▸ Supplied text:
26 April - 2 May 2007
      Issue No. 842 

http://weekly.ahram.org.eg/2007/842/op12.htm

What the moderate Arab world is
In the second of two pieces examining Iran's rising regional role, Amal 
Saad-Ghorayeb* argues that attempts by "moderate" Arab leaders to whip up 
popular fear of Iran are US-orchestrated and aimed to keep in-check regional 
resistance to US-Israeli plans 


Not only does the notion of an Iraq-inspired model of Shia empowerment fail to 
stand up to scrutiny, but the so-called "Shia crescent" that Iran allegedly 
seeks to fashion out of it is an equally unsound proposition denoting a 
sectarian enterprise defined by an exclusively Shia alliance, an all-Shia 
constituency, and a regional agenda that caters solely to Shia communal 
interests. 

Judged by these criteria, the regional alliance of which Iran and Hizbullah are 
part, bears little, if any, resemblance to a Shia crescent and much more to a 
cross-sectarian strategic front, consisting of state and non-state actors, 
which commands the support of the vast majority of both Shias and Sunnis in the 
region based on its political and military confrontation to the US and Israel.

This quadripartite alliance is not confined to Shia actors such as Iran and 
Hizbullah, but also incorporates the Sunni movement Hamas and a predominantly 
Sunni Syria, led by a secular Baathist state. Although many proponents of the 
Shia crescent theory insist, nonetheless, on counting Syria as a Shia state on 
account of its Alawite regime, such an attempt is an overstretch given the 
highly disputable classification of Alawism as Shiism among Shia clerical 
circles. In fact, it was not until 1973 that Alawites were deemed to belong to 
the Shia sect by Imam Musa As-Sadr, who did so as a political favour to 
President Hafez Al-Assad. The inclusion of Hamas and Syria in this alliance, 
means that it cannot be considered Shia or even Islamic in character and 
composition, but more accurately regional.

Yet, this has not prevented Arab leaders from trying to stoke fears of an 
Iran-led Shia power grab in the region. Besides the now infamous "Shia 
crescent" spectre raised by Jordan's King Abdullah, Egypt's President Mubarak 
accused Shias of paying allegiance to Iran before their own nation-states while 
Saudi officials have also publicly expressed concern over Iran's cultural and 
political influence in the region. To a large extent, this scare-mongering 
rhetoric has failed to strike a chord among Arab Sunnis, despite reports to the 
contrary in Western and some Arab media. Though Sunni-Shia tensions cannot be 
discounted, they are far less the product of the ascent of a Shia power in the 
region like Iran, or the looming threat of a Shia crescent, than of concrete 
crises in Iraq, and to a much narrower extent, Lebanon.

▸ Data provided:

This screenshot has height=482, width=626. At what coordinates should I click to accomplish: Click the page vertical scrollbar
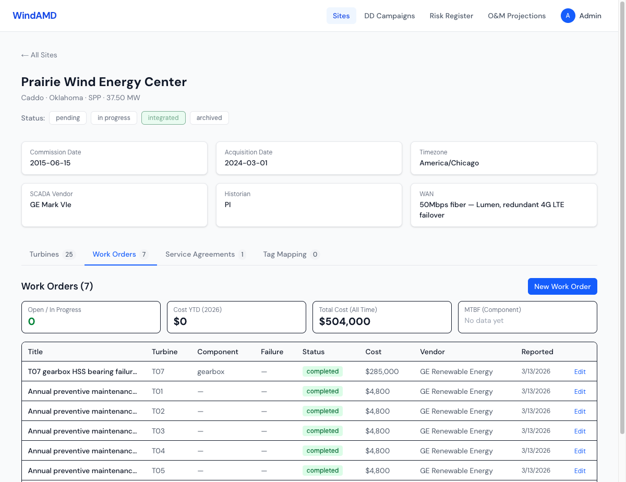pyautogui.click(x=622, y=209)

▸ Written tasks:
[a] Repeat the Shia crescent article word for word from "Yet, this has" to "narrower extent, Lebanon.".
[b] Carry on the article about Iran and the "Shia crescent" from the point where it stops.
The material above stands apart from the article on Iran and the "Shia crescent."

▸ Expected responses:
[a]
Yet, this has not prevented Arab leaders from trying to stoke fears of an 
Iran-led Shia power grab in the region. Besides the now infamous "Shia 
crescent" spectre raised by Jordan's King Abdullah, Egypt's President Mubarak 
accused Shias of paying allegiance to Iran before their own nation-states while 
Saudi officials have also publicly expressed concern over Iran's cultural and 
political influence in the region. To a large extent, this scare-mongering 
rhetoric has failed to strike a chord among Arab Sunnis, despite reports to the 
contrary in Western and some Arab media. Though Sunni-Shia tensions cannot be 
discounted, they are far less the product of the ascent of a Shia power in the 
region like Iran, or the looming threat of a Shia crescent, than of concrete 
crises in Iraq, and to a much narrower extent, Lebanon.

[b]
The current Sunni-Shia rift is fundamentally a political one that has been 
fuelled by the ouster of Sunni leader Saddam Hussein in Iraq and the 
institution of an American-backed, Shia- dominated state. Sunni rage was 
further ignited by the Iraqi government's highly incendiary execution of 
Hussein in December last year. While Iran is not feared as a Shia power as 
such, its support for the Iraqi government and its alleged links with Shia 
death squads in Iraq has earned it the reproach of many Sunnis and soured 
Sunni-Shia relations overall. In a similar vein, the crisis in Lebanon between 
the Siniora government and the Hizbullah-led opposition, has been interpreted 
by some Sunnis in the region as a flagrant Shia-instigated power struggle which 
has derailed Hizbullah from its loftier campaign of resistance to Israel. 

Having said all this, the scope and intensity of sectarian tensions should not 
be exaggerated. Even in Lebanon, where the Sunni-Shia divide is only second to 
Iraq in its rancour, two-thirds of Sunnis do not support Sunni attacks against 
Shias in Iraq, while almost three-quarters of them do not view the Shia 
crescent as a reality, according to the findings of a Beirut Centre for 
Research and Information (BCRI) poll. In the region as a whole, Sunnis do not 
appear to be anywhere near as concerned as their leaders about Iran's rise as a 
regional powerhouse and its attendant sectarian implications. A joint survey 
conducted by Shibley Telhami and Zogby International in November 2006, revealed 
that only six per cent of a general sample of respondents from the 
predominantly Sunni countries of Egypt, Jordan, Saudi Arabia, Morocco and UAE, 
in addition to Lebanon -- states dubbed as "moderate" by the Bush 
administration -- regarded Iran as the greatest threat to their security, 
despite the fact that significant majorities in each of these countries viewed 
Iran's role in Iraq as negative. What these findings imply is that while the 
vast majority of Sunni Arabs are highly critical of Iran's policy on Iraq, they 
do not draw generalisations about Iran's Middle East policy on this basis. In 
other words, they do not see Iraq as the lynchpin of an incipient Shia crescent 
led by Iran that imperils their security. In fact, any misgivings Sunni Arabs 
may have about Iran and Hizbullah appear to be outweighed by the perception of 
these two strategic players as bulwarks against US hegemonic designs and 
Israeli territorial ambitions in the region.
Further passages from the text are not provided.